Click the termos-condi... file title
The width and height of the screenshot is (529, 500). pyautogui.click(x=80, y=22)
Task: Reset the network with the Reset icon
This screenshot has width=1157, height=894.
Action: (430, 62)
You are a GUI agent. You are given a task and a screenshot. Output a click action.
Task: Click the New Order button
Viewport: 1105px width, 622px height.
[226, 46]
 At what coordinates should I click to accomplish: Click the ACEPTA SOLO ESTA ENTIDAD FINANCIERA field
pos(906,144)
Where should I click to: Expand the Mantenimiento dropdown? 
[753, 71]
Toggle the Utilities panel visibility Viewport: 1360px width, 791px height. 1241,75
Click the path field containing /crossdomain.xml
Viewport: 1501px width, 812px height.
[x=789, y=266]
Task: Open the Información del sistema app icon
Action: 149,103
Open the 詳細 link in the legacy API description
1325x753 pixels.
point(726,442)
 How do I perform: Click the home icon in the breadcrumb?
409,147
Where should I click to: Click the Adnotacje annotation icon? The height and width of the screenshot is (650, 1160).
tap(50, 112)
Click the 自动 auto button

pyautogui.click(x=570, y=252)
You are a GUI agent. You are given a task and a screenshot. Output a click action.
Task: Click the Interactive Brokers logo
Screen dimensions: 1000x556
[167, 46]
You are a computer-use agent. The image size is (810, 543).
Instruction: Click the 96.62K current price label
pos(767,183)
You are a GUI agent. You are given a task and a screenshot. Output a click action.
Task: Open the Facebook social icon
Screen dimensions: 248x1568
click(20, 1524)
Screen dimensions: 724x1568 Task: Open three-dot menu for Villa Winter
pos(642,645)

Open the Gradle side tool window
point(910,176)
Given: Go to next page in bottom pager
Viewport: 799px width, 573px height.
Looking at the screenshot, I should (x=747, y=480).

#### TRY IT:
Word for word, copy out all the data given above.

#### COMPLETED EXERCISE:
Click the termos-condi... file title
The width and height of the screenshot is (529, 500). pyautogui.click(x=80, y=22)
Task: Reset the network with the Reset icon
This screenshot has width=1157, height=894.
Action: (430, 62)
You are a GUI agent. You are given a task and a screenshot. Output a click action.
Task: Click the New Order button
Viewport: 1105px width, 622px height.
[226, 46]
 At what coordinates should I click to accomplish: Click the ACEPTA SOLO ESTA ENTIDAD FINANCIERA field
pos(906,144)
Where should I click to: Expand the Mantenimiento dropdown? 
[753, 71]
Toggle the Utilities panel visibility Viewport: 1360px width, 791px height. 1241,75
Click the path field containing /crossdomain.xml
Viewport: 1501px width, 812px height.
[x=789, y=266]
Task: Open the Información del sistema app icon
Action: 149,103
Open the 詳細 link in the legacy API description
1325x753 pixels.
point(726,442)
 How do I perform: Click the home icon in the breadcrumb?
409,147
Where should I click to: Click the Adnotacje annotation icon? The height and width of the screenshot is (650, 1160).
tap(50, 112)
Click the 自动 auto button

pyautogui.click(x=570, y=252)
You are a GUI agent. You are given a task and a screenshot. Output a click action.
Task: Click the Interactive Brokers logo
Screen dimensions: 1000x556
[167, 46]
You are a computer-use agent. The image size is (810, 543).
Instruction: Click the 96.62K current price label
pos(767,183)
You are a GUI agent. You are given a task and a screenshot. Output a click action.
Task: Open the Facebook social icon
Screen dimensions: 248x1568
click(20, 1524)
Screen dimensions: 724x1568 Task: Open three-dot menu for Villa Winter
pos(642,645)

Open the Gradle side tool window
point(910,176)
Given: Go to next page in bottom pager
Viewport: 799px width, 573px height.
Looking at the screenshot, I should (x=747, y=480).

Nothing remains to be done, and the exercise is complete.